MAGMA MUSH BODIES AND CRYSTAL RECYCLING CONSTRAINED BY ZIRCON DATES FROM CORES AND RIMS OF K-FELDSPAR MEGACRYSTS FROM THE TUOLUMNE INTRUSIVE COMPLEX

Determining the size and longevity of upper crustal magma bodies is important for understanding the evolution of arcs. One way to track magma extent and interconnectivity is to investigate recycling of crystal populations between different plutonic units. Recycling has been suggested for the Tuolumne Intrusive Complex (TIC), Sierra Nevada batholith, CA, based on field observations and presence of multiple feldspar populations established through geochemistry. The 89.7-88.6 Ma porphyritic Half Dome unit (pHD) contains 2-4 cm K-feldspar crystals often with abundant mafic mineral inclusions. The pHD gradually transitions into the 88.6-84.6 Ma Cathedral Peak (CP) unit forming a hybrid with 4-12 cm K-feldspar megacrysts, typical for the CP, and pHD-type euhedral hornblende and biotite. These pHD-CP K-feldspar megacrysts contain inclusion rich cores and inclusion poor rims, also suggesting feldspar recycling from pHD into CP.

To test this hypothesis, zircons from inclusion rich cores and inclusion poor rims of two megacrysts from the pHD-CP transitional zone in the SW TIC were dated with ID-TIMS U-Pb zircon geochronology. Zircons from the cores of the megacrysts span between 89.7 to 90.7 Ma consistent with youngest equigranular HD or oldest pHD ages. Rim ages span 100-200 kyr at ca. 88.4-88.6 Ma, in agreement with oldest CP ages. This is consistent with a model where inclusion rich pHD K-feldspar phenocrysts were entrained into rising CP magmas and grew inclusion poor rims over a duration of several hundred kyr. Older zircons (antecrysts?) are interpreted to be remobilized from the host magma during magma mixing.

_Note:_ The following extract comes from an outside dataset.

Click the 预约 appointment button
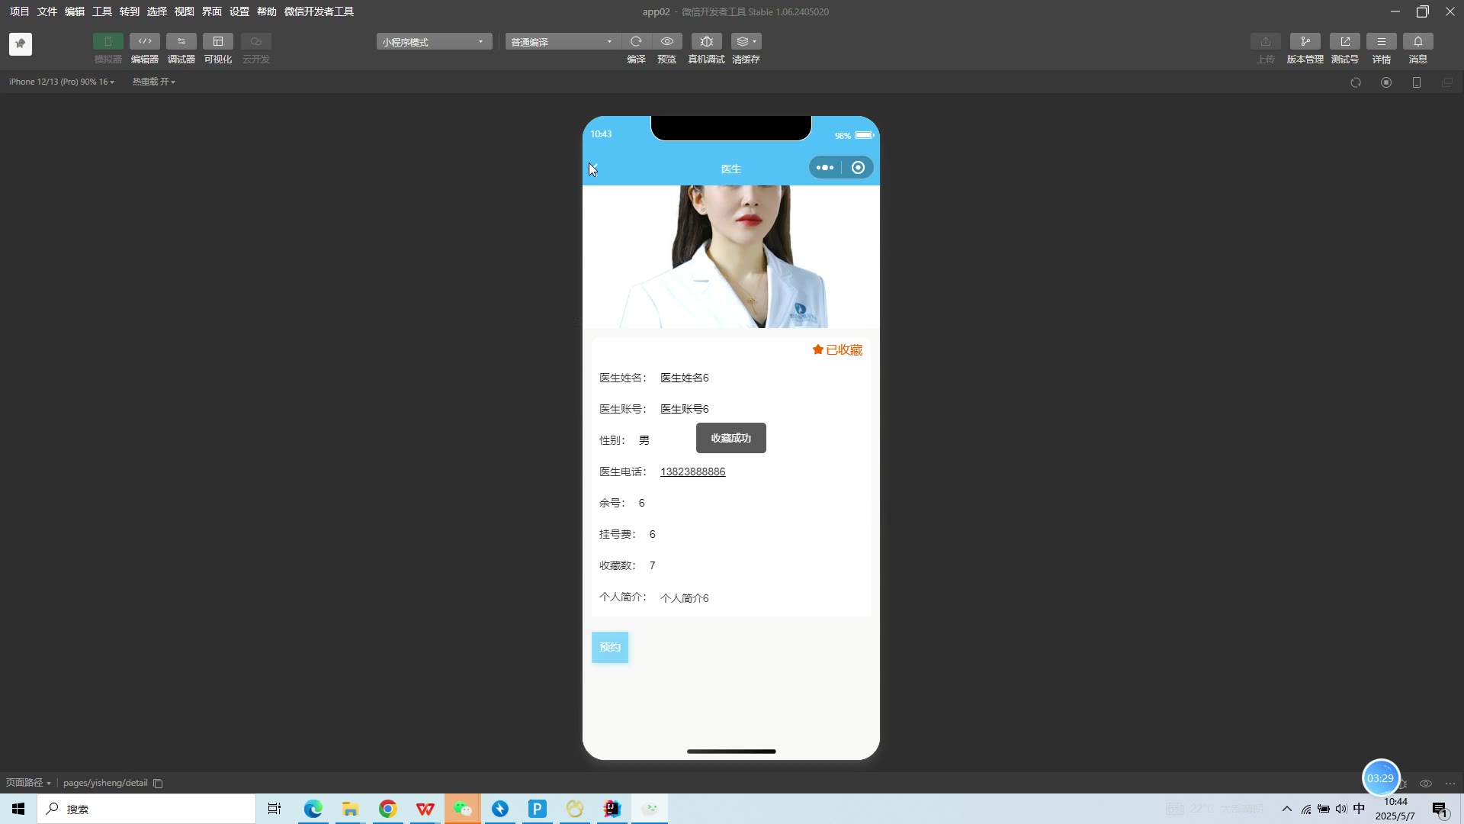This screenshot has height=824, width=1464. (x=609, y=647)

The consistent younging of ages from core to rim confirm a magmatic origin for the megacrystic K-feldspars, which grew to their large size due to a prolonged growth history in pHD and CP magmas, and not through metasomatism or Ostwald ripening. Crystal recycling in a ≥100 m broad pHD-CP transition indicates that these units were both magma mush along their interface forming an interconnected magma chamber at one point. The ca. 0.6 Ma age gap between cores and rims is permissive of either “hot storage” with zircon-undersaturated CP magma being intruded some time during the age gap followed by renewed zircon saturation and crystallization at ca. 88.4 Ma, or of cold storage of pHD after ca. 89 Ma and reheating by CP at ca 88.4 Ma.